■ **PROBLEM DETAILS**
Among the lines of data below, reproduce only those from the one with "This screenshot has height=445, width=800." through the one with "Open Hulpprogramma's utilities icon", exactly as they stand, both ends included.

(Stored dataset items)
------------------------------------------------

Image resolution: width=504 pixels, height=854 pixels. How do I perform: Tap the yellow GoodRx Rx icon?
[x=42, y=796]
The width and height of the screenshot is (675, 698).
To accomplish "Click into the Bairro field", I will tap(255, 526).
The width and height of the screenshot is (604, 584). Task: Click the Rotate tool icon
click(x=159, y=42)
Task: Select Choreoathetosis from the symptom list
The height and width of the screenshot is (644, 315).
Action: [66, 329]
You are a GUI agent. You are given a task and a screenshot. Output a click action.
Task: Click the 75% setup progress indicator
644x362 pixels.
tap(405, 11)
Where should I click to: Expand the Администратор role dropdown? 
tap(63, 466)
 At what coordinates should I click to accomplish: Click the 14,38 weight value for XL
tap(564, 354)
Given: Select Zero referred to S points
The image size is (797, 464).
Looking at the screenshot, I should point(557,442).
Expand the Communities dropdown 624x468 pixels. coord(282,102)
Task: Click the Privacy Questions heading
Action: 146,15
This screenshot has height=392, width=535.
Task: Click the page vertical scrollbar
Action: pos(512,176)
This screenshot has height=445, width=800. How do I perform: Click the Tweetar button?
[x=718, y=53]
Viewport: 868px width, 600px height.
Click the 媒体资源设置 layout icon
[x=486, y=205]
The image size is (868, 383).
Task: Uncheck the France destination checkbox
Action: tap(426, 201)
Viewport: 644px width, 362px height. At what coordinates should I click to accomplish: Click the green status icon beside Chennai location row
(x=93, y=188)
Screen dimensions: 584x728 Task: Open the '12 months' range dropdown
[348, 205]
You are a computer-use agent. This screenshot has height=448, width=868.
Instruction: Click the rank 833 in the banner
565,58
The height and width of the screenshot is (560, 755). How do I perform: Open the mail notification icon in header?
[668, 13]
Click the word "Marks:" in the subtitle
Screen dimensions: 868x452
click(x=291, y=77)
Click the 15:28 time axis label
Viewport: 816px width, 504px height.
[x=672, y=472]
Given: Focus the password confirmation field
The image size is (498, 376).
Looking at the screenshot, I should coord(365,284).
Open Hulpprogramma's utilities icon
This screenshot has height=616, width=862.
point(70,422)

------------------------------------------------

■ **WRITTEN ANSWER**
This screenshot has height=445, width=800. How do I perform: Click the Tweetar button?
[x=718, y=53]
Viewport: 868px width, 600px height.
Click the 媒体资源设置 layout icon
[x=486, y=205]
The image size is (868, 383).
Task: Uncheck the France destination checkbox
Action: tap(426, 201)
Viewport: 644px width, 362px height. At what coordinates should I click to accomplish: Click the green status icon beside Chennai location row
(x=93, y=188)
Screen dimensions: 584x728 Task: Open the '12 months' range dropdown
[348, 205]
You are a computer-use agent. This screenshot has height=448, width=868.
Instruction: Click the rank 833 in the banner
565,58
The height and width of the screenshot is (560, 755). How do I perform: Open the mail notification icon in header?
[668, 13]
Click the word "Marks:" in the subtitle
Screen dimensions: 868x452
click(x=291, y=77)
Click the 15:28 time axis label
Viewport: 816px width, 504px height.
[x=672, y=472]
Given: Focus the password confirmation field
The image size is (498, 376).
Looking at the screenshot, I should coord(365,284).
Open Hulpprogramma's utilities icon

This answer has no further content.